Today I’d like to go over another 3 quick tasks that site owners can do to check for technical SEO flaws on their website. These tasks can be done in addition to the other 3 I had recommended in my original SEO Monday post on February 13th.
The first task to complete is a very easy one, and it simply involves checking your domain for both the www version and non-www version. In addition, some sites may also have an index.html version so it helpful to check for all 4 of these URLs at once. The reason this causes a problem in addition to the potential duplication issues is that links pointing to multiple versions of a page can be split up diluting the overall link value. In this example, let’s assume you had 20 links total, split evenlyamong the 4 variations of the homepage. Google would see this as 4 different pages having 5 links each.
The solution for this is to make sure all variations resolve to only one version of the domain, which in this example is the www version.

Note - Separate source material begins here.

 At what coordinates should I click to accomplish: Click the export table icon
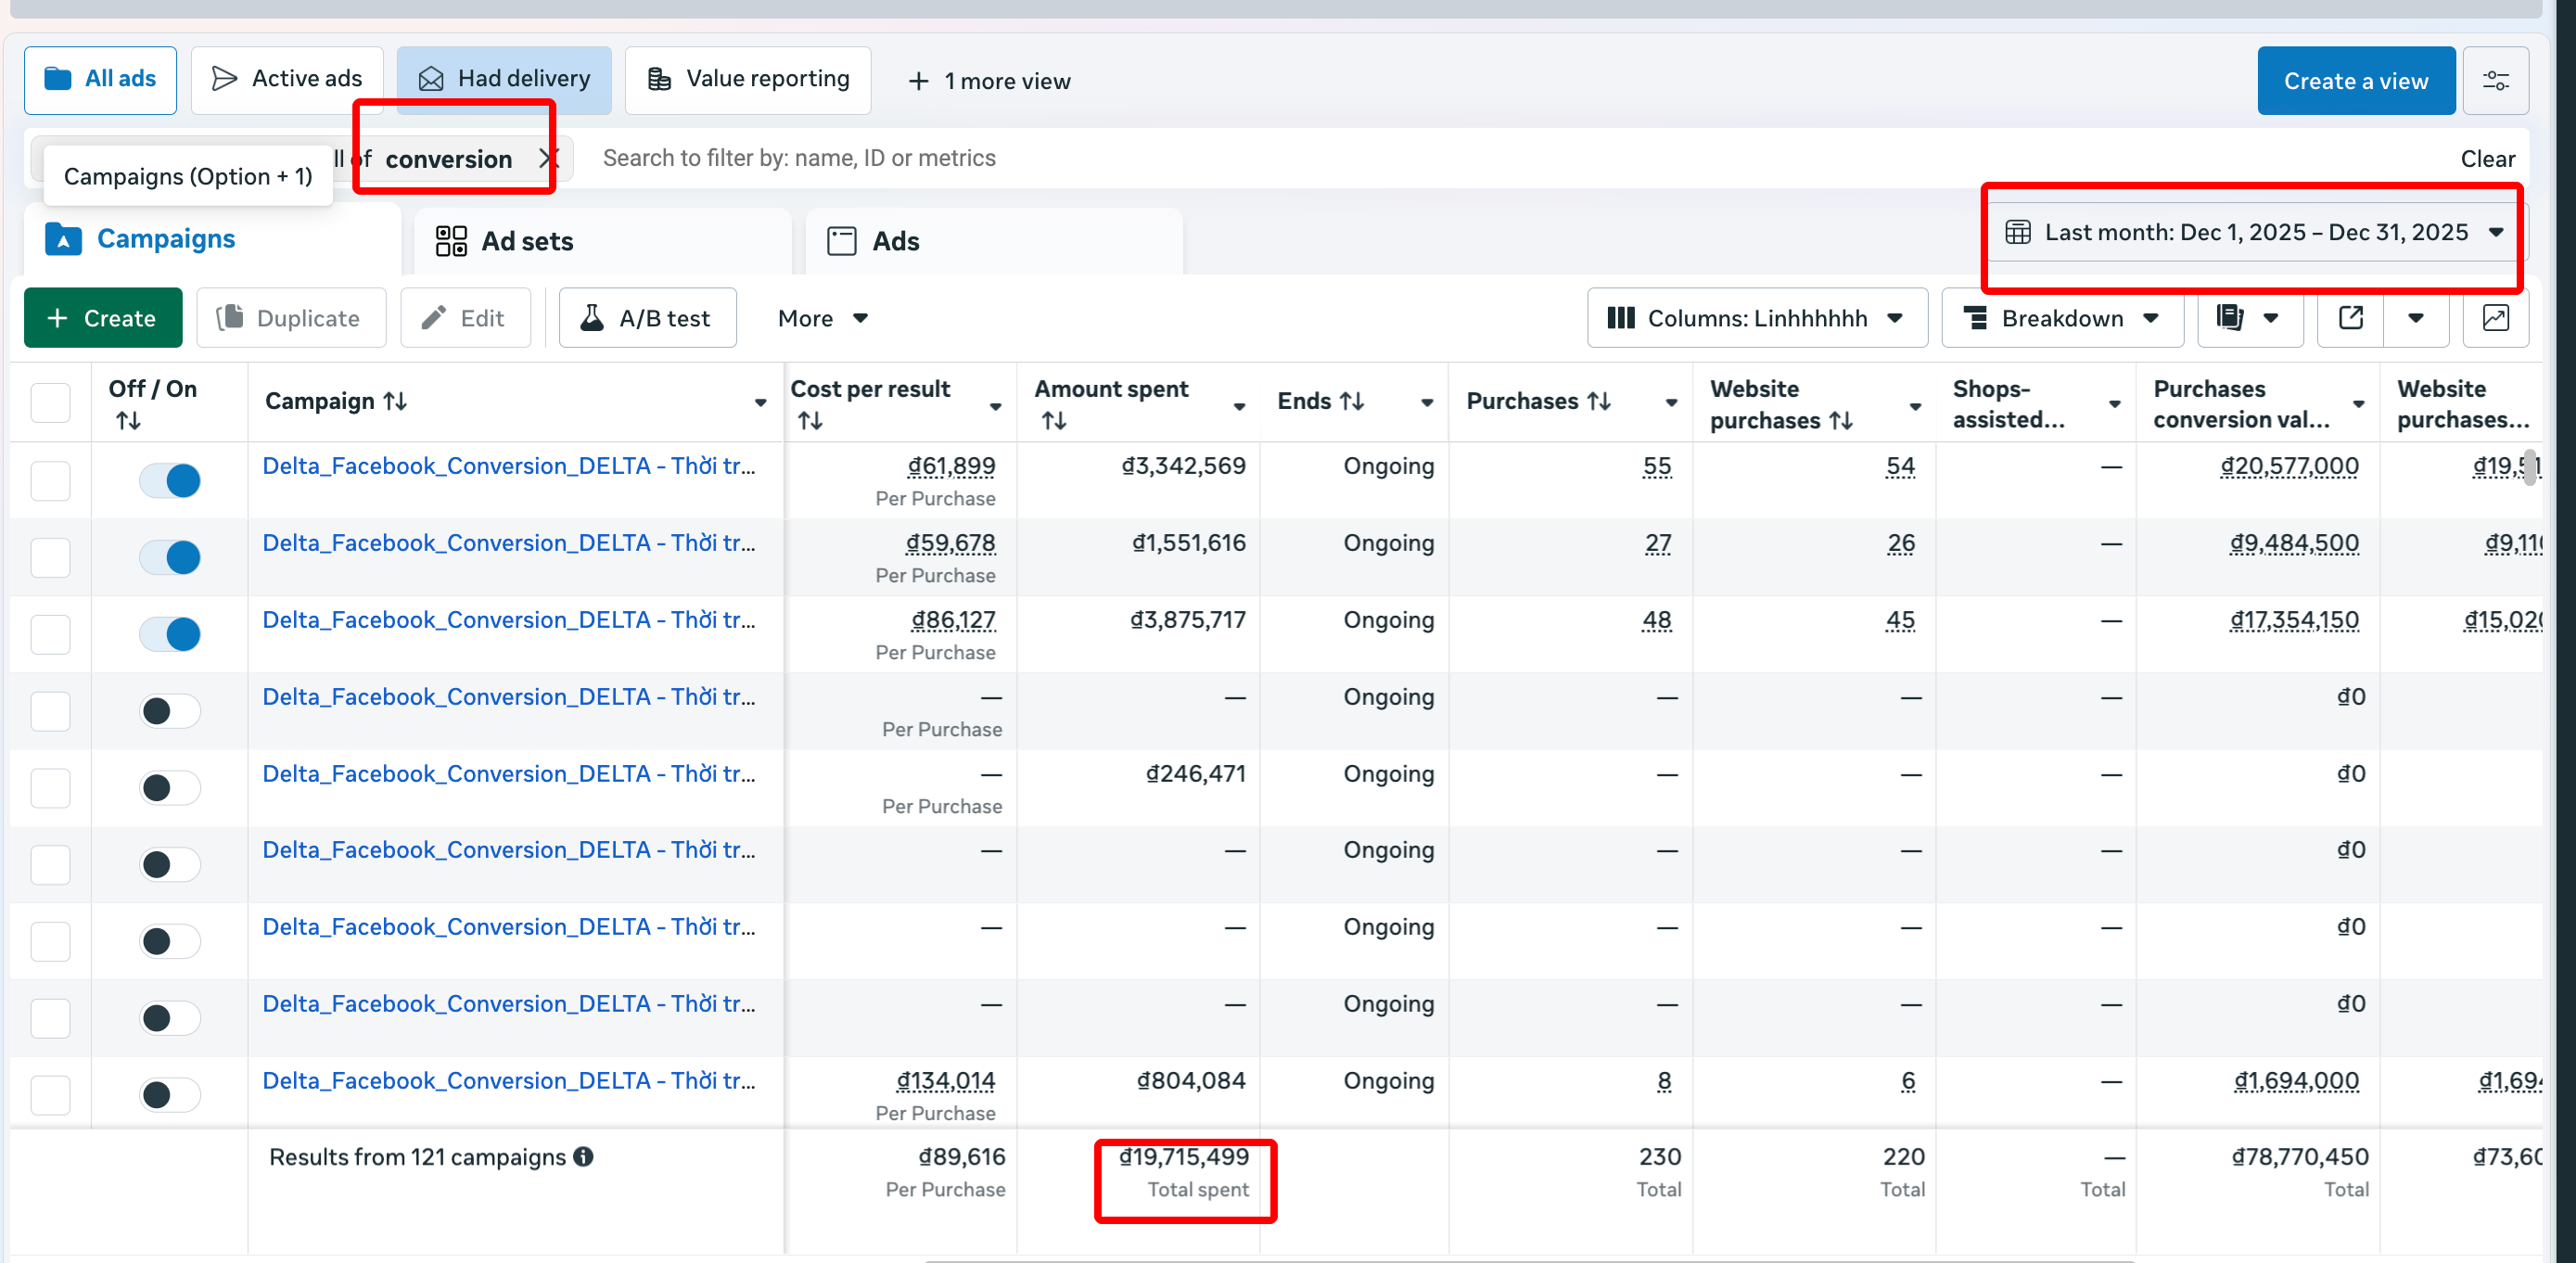click(x=2351, y=318)
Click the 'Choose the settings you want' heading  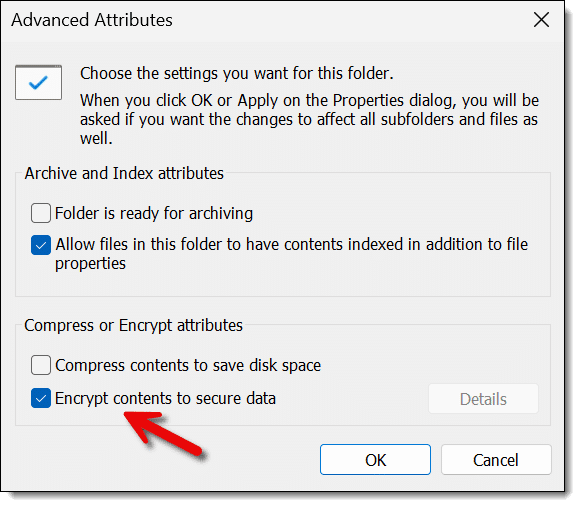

By canonicalizing these other versions to one URL, not only do you prevent duplicate pages from appearing in the index, but you can also then direct all links to one page, getting the most value from them. In the earlier example of 20 links split evenly among the 4 versions, redirecting all to the homepage now ensures all 20 links go to the one page.
The next task is checking the total number of indexed pages in Google versus the total number of pages on your site. As a webmaster or site owner, you should have a fairly good estimate of the total number of pages that live on your domain. With this number in mind, run a site command for your site in Google to check the total number of indexed pages. In this example I searched using Amazon and found 414 million pages are indexed. But what if Amazon has 800 million total pages???
If there is a huge difference in the number of pages on your site to the indexed pages in Google, this indicates indexing issues are occuring. Are there “orphan pages” on your site that aren’t linked to by the sitemap or any other pages, therefore making it impossible for Google to find? Are there other low quality pages with duplicate content or that are buried too deep within your site structure? Looking at various indexing factors like these can help you identify and resolve any indexing issues that may be occuring.
Finally, you can check for duplicate pages that are indexed caused by parameters on your site, as shown on the slide. In this example, session ID’s are causing the same page to be indexed multiple times. This type of issue can be resolved by using canonical tags on your pages or by controlling parameters in Webmaster Tools.